Raw data
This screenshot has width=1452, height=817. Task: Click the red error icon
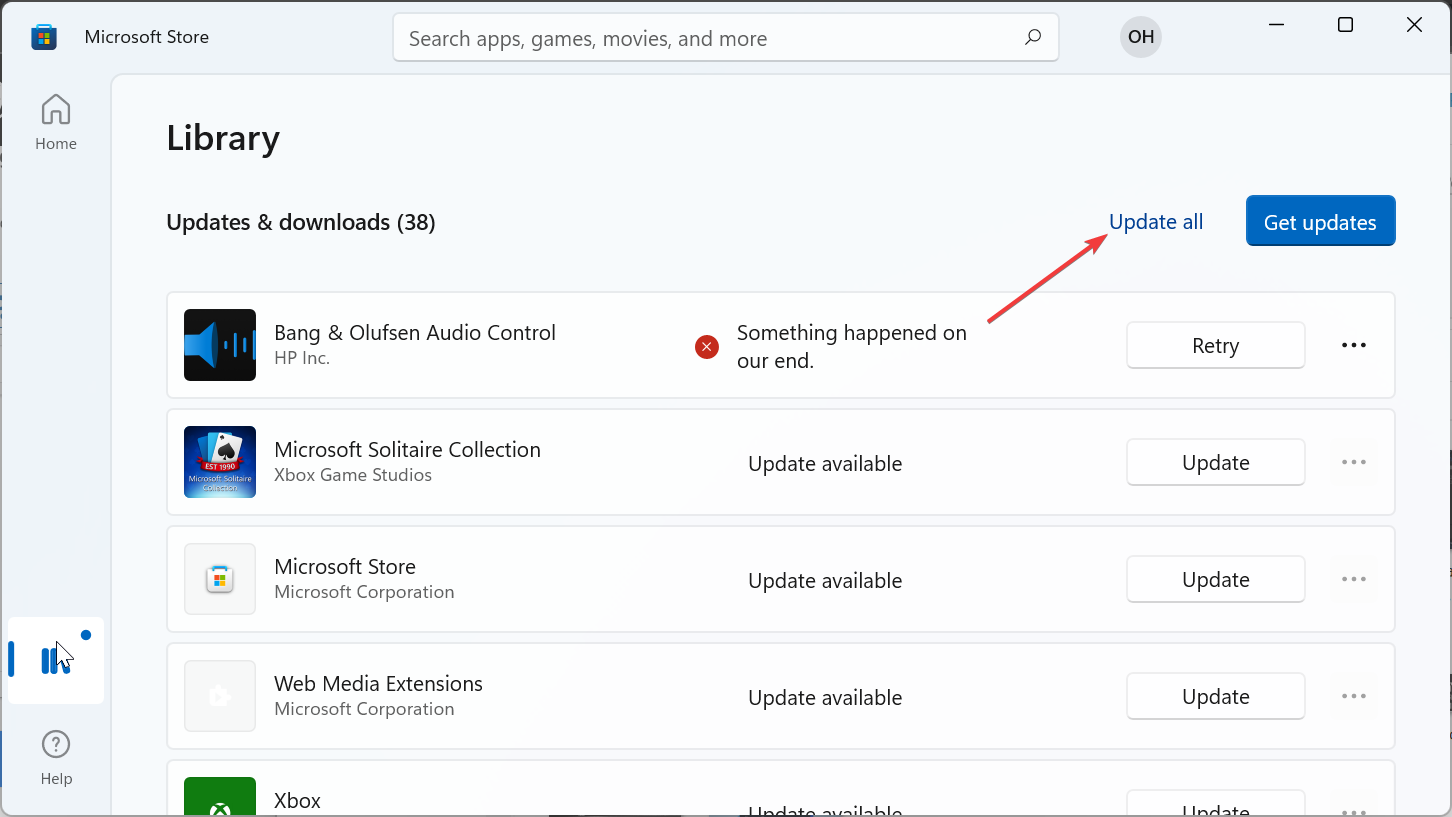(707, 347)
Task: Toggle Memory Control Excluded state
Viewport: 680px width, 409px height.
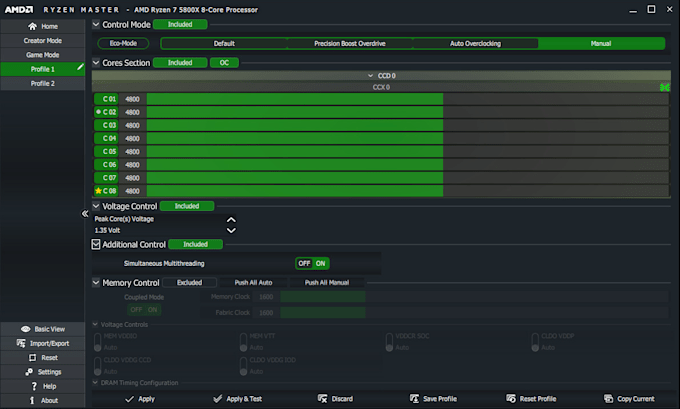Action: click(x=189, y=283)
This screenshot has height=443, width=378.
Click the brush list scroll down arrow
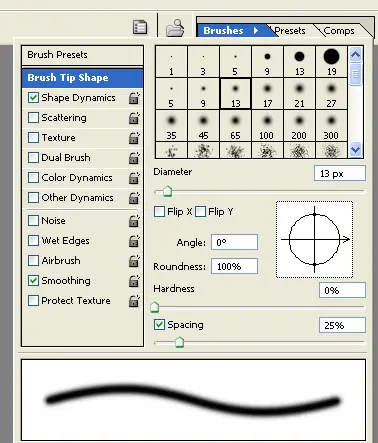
==
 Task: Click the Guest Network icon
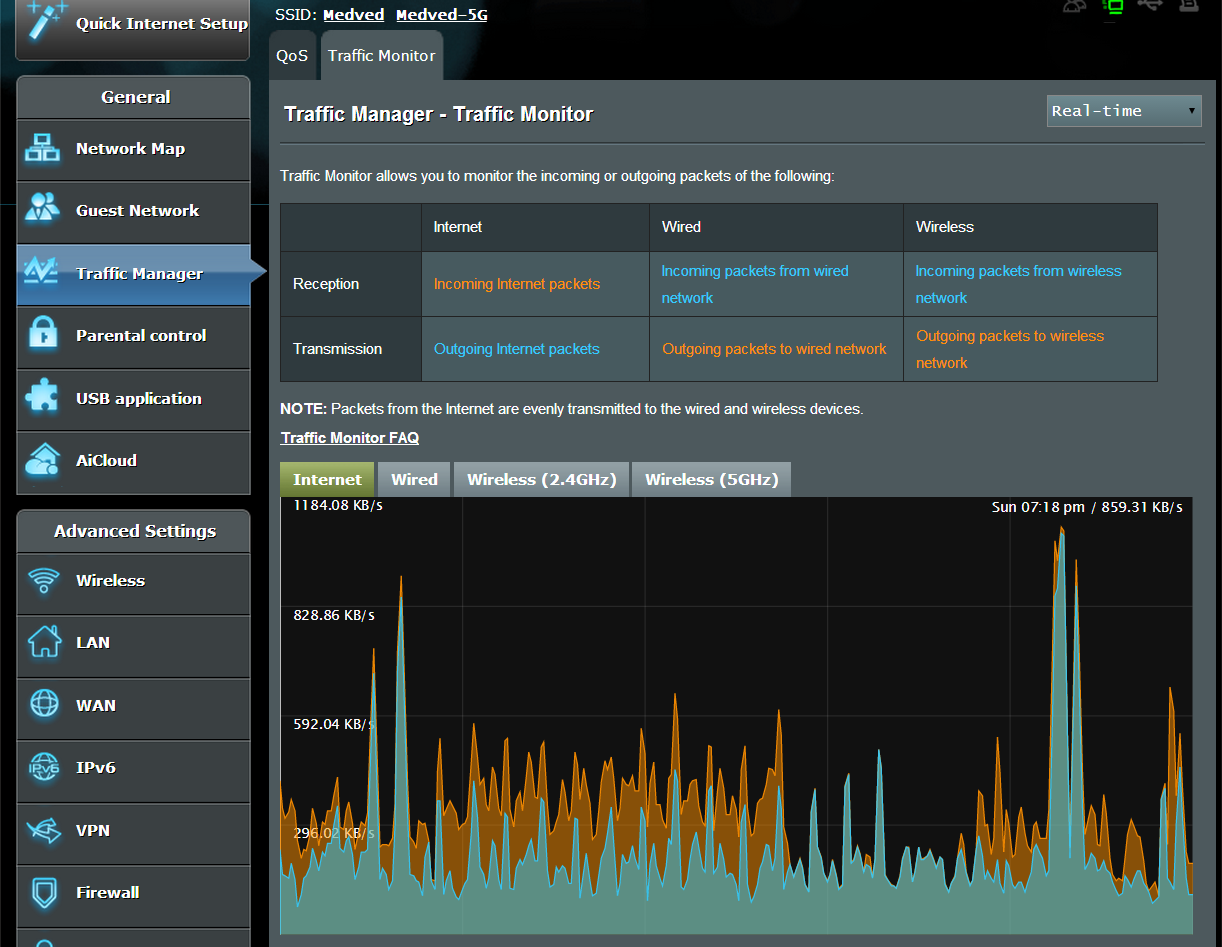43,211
--
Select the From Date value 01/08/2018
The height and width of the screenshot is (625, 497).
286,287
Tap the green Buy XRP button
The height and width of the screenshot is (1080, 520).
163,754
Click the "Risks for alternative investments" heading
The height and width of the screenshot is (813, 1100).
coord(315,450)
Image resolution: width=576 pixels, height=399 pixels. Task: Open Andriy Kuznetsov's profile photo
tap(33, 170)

What is needed
Take the material above and output only the lines from the one that contains "This screenshot has width=1452, height=817." through the one that contains "Click the brush list scroll down arrow", ends included and images left out.

Solution
This screenshot has width=1452, height=817. Task: Click the red error icon
(707, 347)
Task: Toggle Memory Control Excluded state
Viewport: 680px width, 409px height.
Action: click(x=189, y=283)
This screenshot has height=443, width=378.
Click the brush list scroll down arrow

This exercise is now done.